Medicare Advantage plans, by contrast, can apply step therapy to both Part B and Part D drugs. This is one of the tradeoffs of Medicare Advantage: you often get lower premiums and additional benefits like dental or vision, but the plan has more tools to manage which drugs you receive and in what order. When comparing plans during open enrollment, checking the formulary for step therapy requirements on any medications you currently take, or are likely to need, is worth the effort. Plans are required to make this information available before you enroll.

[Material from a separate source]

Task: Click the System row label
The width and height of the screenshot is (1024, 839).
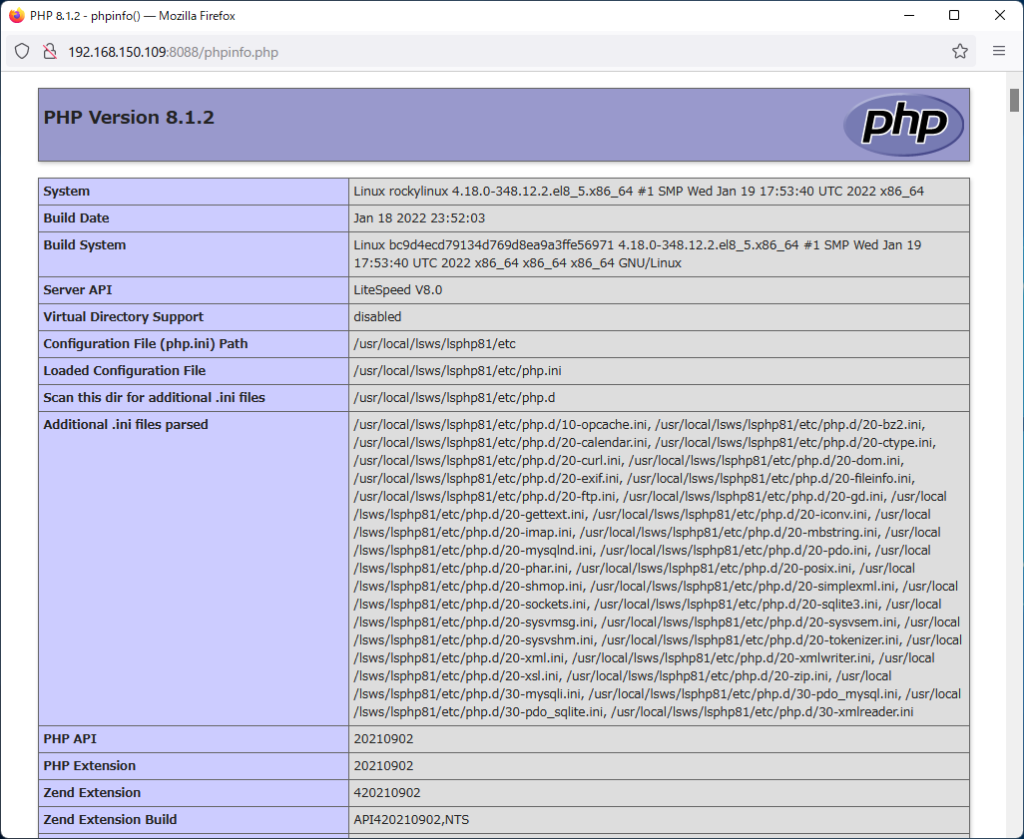Action: click(67, 191)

How Drug Price Negotiation Affects Access
The Inflation Reduction Act of 2022 introduced Medicare’s ability to directly negotiate prices for certain high-cost drugs that have no generic or biosimilar competition. Starting with the first round of negotiated prices taking effect in 2026, Medicare prescription drug plans are required to include these negotiated drugs on their formularies. CMS has stated it will use its formulary review process to assess any practices that may “undermine access to negotiated prices” for these drugs. While this doesn’t eliminate step therapy, it signals that CMS is watching whether plans use step therapy or other restrictions to steer patients away from drugs whose prices Medicare has negotiated down. For enrollees, this could mean smoother access to certain high-cost medications in the coming years.